◆ Stated exercise 1:
In the text on deterministic shuffling below, repeat the passage from "Enter: hashsort" up to and including "line = line.strip()".
◆ Stated exercise 2:
Shorten the paragraph in the text on deterministic shuffling that starts "Whenever I create my yearly reading list", keeping its main points.

◆ Text provided:
--- BEGIN ---

Deterministic Shuffling Using Hashes

Whenever I create my yearly reading list, I need a way to order the books. Sure, I could just shuffle them normally, but that leads me to the temptation of cheating and re-shuffling them so that the books I want to read most are first. What I really need is a shuffle that will shuffle the same way every time.

Enter: hashsort

The basic idea is to take a list of items, hash each of them, and sort them based on the hash values.

import fileinput

inputs = set()

for line in fileinput.input():
    line = line.strip()
    if line:
        inputs.add(line)

hashed = {(hash(line), line) for line in inputs}

for _, line in sorted(hashed):
    print(line)

--- END ---

◆ Record list:
--- BEGIN ---

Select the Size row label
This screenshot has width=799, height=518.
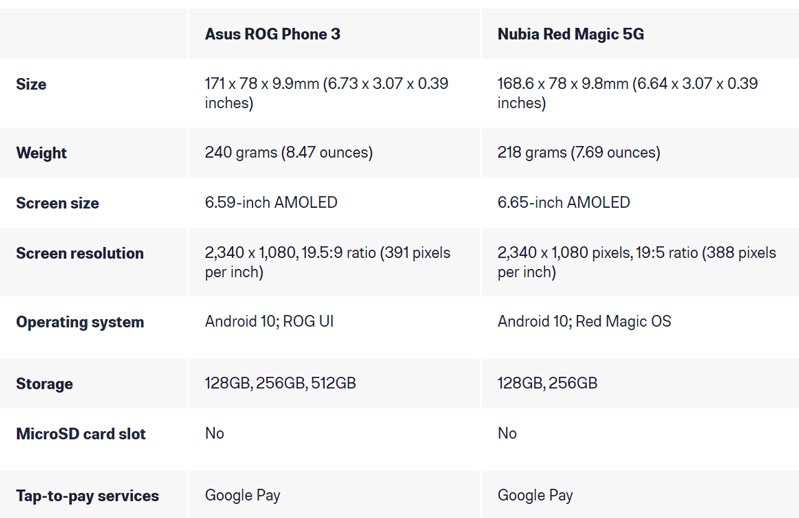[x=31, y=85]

--- END ---
--- BEGIN ---

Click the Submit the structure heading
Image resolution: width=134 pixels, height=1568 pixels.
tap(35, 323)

--- END ---

◆ Exercise output 1:
Enter: hashsort

The basic idea is to take a list of items, hash each of them, and sort them based on the hash values.

import fileinput

inputs = set()

for line in fileinput.input():
    line = line.strip()

◆ Exercise output 2:
The writer needs a way to order a yearly reading list. A normal shuffle invites cheating, with re-shuffles until the most wanted books come first. So the writer needs a shuffle that gives the same order every time.